■ **What you need to do**
Show every line in the entries below that contains the word "badge", copied in full. Match case exactly.

(Excerpt from a dataset)
:::

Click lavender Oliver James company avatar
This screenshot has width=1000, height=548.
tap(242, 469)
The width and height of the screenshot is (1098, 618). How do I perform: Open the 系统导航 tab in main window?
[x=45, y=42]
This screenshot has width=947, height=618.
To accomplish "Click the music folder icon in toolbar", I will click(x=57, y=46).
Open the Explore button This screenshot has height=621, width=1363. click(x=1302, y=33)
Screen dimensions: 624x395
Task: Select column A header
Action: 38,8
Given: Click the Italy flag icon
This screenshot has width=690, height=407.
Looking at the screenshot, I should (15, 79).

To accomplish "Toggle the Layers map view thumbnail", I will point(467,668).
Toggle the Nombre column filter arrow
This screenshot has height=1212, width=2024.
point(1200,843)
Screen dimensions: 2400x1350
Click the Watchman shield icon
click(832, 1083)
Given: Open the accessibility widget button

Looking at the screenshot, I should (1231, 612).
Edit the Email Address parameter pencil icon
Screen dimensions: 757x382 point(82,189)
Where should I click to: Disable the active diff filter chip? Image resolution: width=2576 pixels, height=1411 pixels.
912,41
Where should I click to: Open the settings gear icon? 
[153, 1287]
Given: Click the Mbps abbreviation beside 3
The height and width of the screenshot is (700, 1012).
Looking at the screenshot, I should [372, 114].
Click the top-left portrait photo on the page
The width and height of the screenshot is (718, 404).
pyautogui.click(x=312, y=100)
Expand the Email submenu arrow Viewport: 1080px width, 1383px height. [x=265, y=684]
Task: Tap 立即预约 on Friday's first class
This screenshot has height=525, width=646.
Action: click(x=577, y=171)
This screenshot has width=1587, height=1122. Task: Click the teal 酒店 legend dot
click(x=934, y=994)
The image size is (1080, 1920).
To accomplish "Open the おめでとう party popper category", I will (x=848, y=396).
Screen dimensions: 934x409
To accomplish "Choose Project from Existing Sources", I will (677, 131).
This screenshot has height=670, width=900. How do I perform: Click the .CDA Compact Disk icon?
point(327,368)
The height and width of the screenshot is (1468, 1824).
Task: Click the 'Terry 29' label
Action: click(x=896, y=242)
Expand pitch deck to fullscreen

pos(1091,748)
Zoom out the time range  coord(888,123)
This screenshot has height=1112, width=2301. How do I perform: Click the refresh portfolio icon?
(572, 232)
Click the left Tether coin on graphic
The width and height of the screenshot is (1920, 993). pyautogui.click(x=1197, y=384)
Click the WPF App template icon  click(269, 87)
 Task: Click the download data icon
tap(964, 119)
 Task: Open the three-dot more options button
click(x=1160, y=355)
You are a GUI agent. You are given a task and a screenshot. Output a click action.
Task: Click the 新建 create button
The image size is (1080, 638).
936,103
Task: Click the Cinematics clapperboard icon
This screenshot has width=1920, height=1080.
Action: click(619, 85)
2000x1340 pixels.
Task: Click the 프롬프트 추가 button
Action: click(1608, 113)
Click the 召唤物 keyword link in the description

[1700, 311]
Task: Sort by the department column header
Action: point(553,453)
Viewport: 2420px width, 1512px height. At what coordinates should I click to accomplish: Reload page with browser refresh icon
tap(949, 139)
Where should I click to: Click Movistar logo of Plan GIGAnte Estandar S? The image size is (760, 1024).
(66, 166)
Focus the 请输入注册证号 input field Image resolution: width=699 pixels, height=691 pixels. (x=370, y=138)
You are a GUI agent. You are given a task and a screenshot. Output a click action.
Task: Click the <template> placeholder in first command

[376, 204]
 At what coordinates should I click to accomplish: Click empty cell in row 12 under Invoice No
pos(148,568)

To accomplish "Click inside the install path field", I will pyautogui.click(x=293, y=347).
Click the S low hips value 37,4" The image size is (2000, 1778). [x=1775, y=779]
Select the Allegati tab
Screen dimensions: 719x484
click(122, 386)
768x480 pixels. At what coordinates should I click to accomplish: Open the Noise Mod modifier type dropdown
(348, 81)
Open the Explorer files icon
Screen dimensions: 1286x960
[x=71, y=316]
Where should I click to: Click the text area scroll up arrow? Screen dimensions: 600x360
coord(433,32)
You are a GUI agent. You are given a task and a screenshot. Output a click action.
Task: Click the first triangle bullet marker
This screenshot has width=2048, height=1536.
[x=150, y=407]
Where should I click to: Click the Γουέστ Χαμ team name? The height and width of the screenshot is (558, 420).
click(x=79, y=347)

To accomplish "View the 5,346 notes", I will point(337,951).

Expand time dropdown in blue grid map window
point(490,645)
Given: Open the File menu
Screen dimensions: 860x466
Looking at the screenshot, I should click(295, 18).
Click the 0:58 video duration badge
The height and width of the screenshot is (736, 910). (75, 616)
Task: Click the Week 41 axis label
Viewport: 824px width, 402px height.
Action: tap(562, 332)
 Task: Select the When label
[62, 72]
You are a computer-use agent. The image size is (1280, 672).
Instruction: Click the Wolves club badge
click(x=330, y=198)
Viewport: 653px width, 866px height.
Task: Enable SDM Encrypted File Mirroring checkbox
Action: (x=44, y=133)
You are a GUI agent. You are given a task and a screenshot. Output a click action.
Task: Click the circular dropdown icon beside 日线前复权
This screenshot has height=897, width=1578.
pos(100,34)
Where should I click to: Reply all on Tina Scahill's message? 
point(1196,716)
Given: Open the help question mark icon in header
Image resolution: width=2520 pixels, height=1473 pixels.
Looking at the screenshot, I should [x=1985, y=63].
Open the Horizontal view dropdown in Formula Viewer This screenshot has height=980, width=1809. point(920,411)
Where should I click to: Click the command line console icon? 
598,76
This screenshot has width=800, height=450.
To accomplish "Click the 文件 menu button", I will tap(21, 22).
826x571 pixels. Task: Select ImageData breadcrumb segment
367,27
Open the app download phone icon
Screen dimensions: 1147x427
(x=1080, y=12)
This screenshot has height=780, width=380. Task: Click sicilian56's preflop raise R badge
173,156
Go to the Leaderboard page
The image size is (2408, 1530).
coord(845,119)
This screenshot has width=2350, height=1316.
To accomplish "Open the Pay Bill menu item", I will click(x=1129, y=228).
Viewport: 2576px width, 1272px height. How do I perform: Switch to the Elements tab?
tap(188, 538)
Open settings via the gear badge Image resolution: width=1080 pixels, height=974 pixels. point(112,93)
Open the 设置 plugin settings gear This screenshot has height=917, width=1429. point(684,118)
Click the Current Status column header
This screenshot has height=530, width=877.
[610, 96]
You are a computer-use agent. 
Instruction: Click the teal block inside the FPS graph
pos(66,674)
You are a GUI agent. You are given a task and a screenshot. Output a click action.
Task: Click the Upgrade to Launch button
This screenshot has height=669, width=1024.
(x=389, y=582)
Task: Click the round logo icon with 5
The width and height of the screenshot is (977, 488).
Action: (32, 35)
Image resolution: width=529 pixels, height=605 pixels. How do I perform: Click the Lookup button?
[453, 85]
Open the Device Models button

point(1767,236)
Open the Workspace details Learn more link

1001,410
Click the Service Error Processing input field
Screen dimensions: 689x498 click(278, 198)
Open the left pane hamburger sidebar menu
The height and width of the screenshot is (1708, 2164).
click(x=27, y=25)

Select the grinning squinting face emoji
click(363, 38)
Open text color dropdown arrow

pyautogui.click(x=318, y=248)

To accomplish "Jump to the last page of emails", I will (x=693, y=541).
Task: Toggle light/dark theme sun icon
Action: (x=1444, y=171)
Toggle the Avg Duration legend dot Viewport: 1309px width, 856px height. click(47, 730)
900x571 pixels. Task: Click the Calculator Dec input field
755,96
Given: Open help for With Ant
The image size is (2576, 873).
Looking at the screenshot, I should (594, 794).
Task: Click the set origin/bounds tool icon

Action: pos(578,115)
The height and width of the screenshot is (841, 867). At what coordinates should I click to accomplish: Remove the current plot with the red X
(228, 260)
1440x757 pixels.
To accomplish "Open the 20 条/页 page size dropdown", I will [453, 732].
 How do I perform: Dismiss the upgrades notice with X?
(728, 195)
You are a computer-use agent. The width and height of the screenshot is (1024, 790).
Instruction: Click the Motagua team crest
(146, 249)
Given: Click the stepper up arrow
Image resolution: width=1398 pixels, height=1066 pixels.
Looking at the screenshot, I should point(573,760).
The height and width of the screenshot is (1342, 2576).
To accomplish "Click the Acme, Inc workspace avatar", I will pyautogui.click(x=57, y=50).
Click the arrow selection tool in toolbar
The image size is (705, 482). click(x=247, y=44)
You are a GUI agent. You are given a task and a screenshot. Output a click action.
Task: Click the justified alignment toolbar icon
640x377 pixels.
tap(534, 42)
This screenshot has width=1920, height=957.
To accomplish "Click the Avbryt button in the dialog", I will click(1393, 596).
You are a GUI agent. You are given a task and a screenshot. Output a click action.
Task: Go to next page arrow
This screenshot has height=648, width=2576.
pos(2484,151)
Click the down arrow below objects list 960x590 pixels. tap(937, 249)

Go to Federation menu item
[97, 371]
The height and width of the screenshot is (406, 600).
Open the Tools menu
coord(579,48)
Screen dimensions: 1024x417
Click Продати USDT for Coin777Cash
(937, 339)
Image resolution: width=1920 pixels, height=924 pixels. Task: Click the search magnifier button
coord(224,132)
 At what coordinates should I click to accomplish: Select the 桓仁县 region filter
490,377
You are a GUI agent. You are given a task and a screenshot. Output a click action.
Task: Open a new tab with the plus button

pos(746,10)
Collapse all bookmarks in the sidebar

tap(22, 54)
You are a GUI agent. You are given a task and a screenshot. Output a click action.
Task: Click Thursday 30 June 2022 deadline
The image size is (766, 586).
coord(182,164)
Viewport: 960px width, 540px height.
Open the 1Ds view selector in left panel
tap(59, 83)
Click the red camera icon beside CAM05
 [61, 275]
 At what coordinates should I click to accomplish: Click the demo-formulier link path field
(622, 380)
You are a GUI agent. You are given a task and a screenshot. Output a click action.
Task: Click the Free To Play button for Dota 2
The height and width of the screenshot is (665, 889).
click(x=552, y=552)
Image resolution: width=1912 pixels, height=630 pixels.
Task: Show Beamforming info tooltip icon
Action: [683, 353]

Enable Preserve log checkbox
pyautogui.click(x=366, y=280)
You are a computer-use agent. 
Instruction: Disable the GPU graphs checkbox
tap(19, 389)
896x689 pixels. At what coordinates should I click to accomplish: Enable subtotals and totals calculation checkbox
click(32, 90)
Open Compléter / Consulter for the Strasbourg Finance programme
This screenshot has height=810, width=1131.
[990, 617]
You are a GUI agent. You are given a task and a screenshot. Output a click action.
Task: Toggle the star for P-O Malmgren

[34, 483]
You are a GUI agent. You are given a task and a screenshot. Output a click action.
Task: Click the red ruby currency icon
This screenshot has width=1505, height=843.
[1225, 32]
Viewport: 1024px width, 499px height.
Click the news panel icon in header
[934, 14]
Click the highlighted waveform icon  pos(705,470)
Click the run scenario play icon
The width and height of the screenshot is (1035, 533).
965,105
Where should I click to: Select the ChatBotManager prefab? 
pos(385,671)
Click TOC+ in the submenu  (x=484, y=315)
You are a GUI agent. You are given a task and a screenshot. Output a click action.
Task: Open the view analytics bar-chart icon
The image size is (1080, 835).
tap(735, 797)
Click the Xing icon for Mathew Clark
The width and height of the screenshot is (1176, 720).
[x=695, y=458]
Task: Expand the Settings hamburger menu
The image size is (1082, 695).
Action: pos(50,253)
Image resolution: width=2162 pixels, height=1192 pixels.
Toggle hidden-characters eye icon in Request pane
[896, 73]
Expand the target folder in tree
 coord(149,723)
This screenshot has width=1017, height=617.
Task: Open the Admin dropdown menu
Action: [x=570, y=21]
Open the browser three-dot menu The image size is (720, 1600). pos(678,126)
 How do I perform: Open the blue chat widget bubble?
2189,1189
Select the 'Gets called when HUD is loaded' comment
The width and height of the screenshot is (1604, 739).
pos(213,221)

:::

■ **Final result**
Click the 0:58 video duration badge
Instruction: Click the Wolves club badge
This screenshot has height=780, width=380. Task: Click sicilian56's preflop raise R badge
Open settings via the gear badge Image resolution: width=1080 pixels, height=974 pixels. point(112,93)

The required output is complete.